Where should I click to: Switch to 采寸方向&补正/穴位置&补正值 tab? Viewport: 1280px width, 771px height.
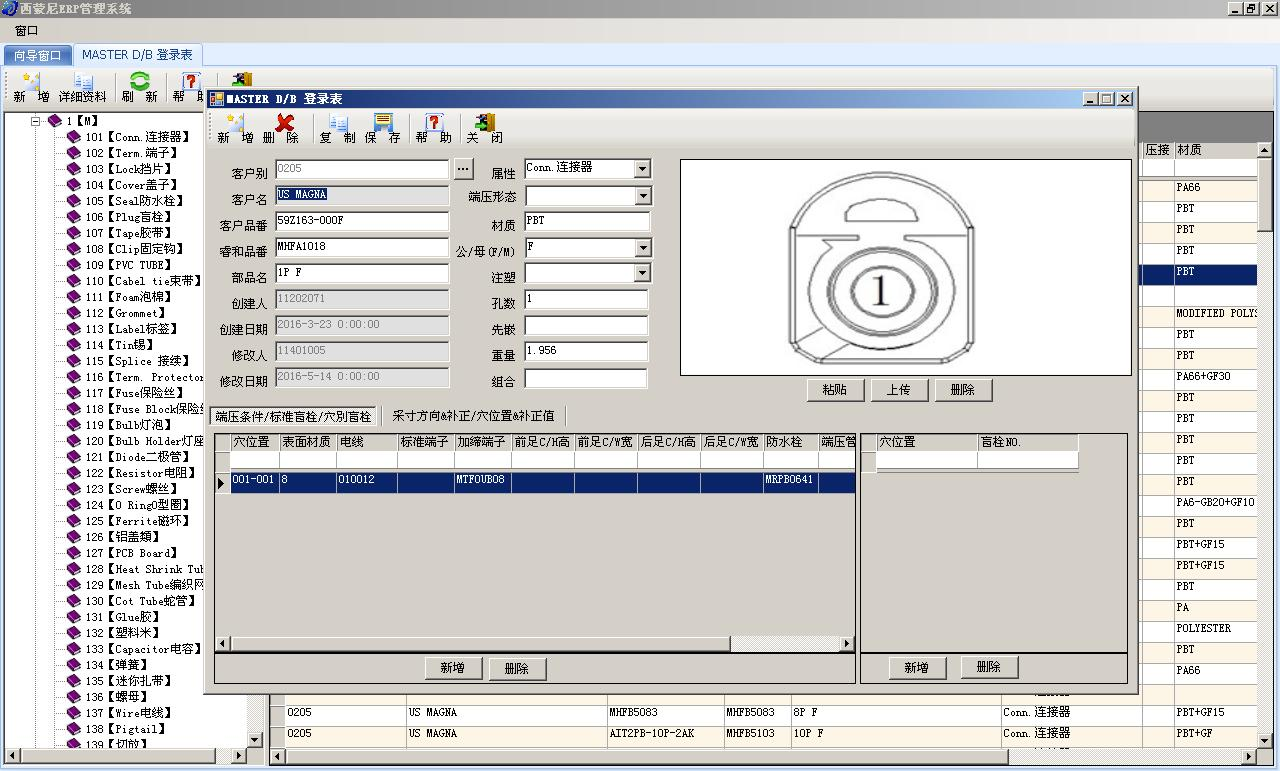(x=472, y=416)
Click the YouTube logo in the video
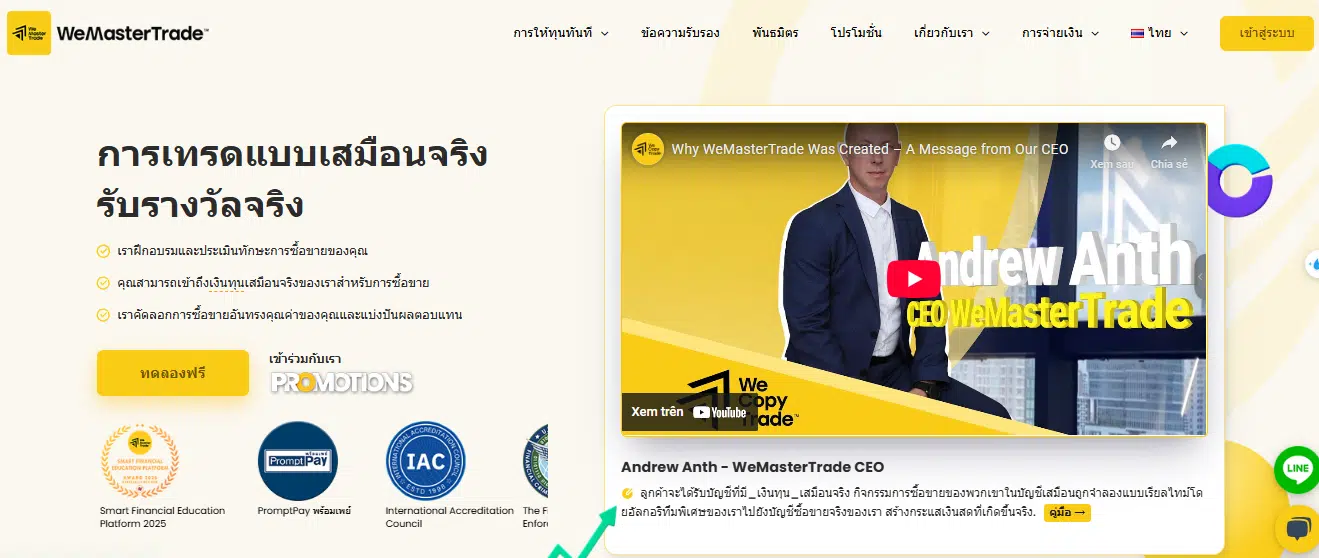This screenshot has height=558, width=1319. pos(719,412)
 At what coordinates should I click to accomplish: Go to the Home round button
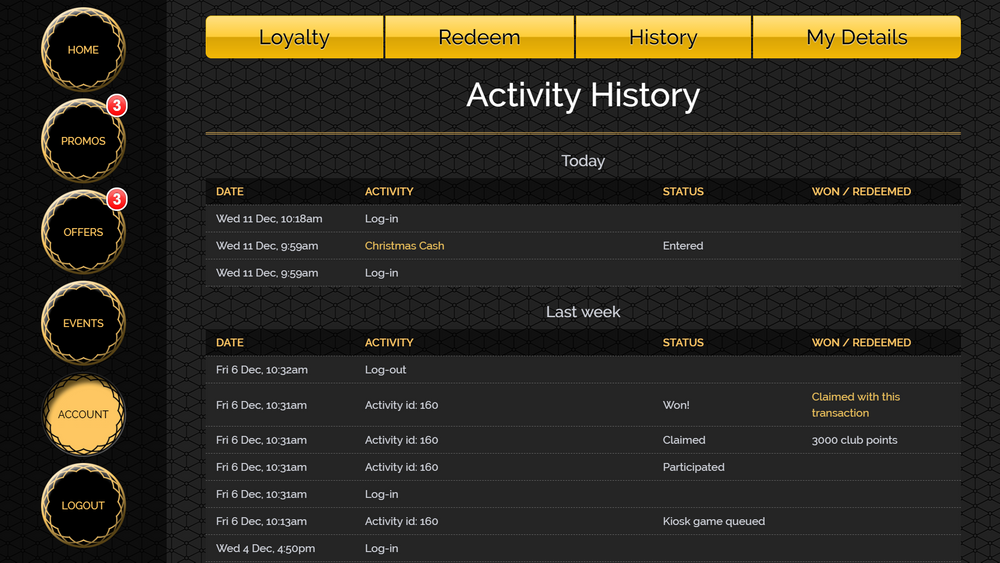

▸ Task item: Recopy the whole listing above precisely, excluding images.

▸ Task solution:
Where should I click to: Switch to 采寸方向&补正/穴位置&补正值 tab? Viewport: 1280px width, 771px height.
(x=472, y=416)
Click the YouTube logo in the video
This screenshot has height=558, width=1319. pos(719,412)
 At what coordinates should I click to accomplish: Go to the Home round button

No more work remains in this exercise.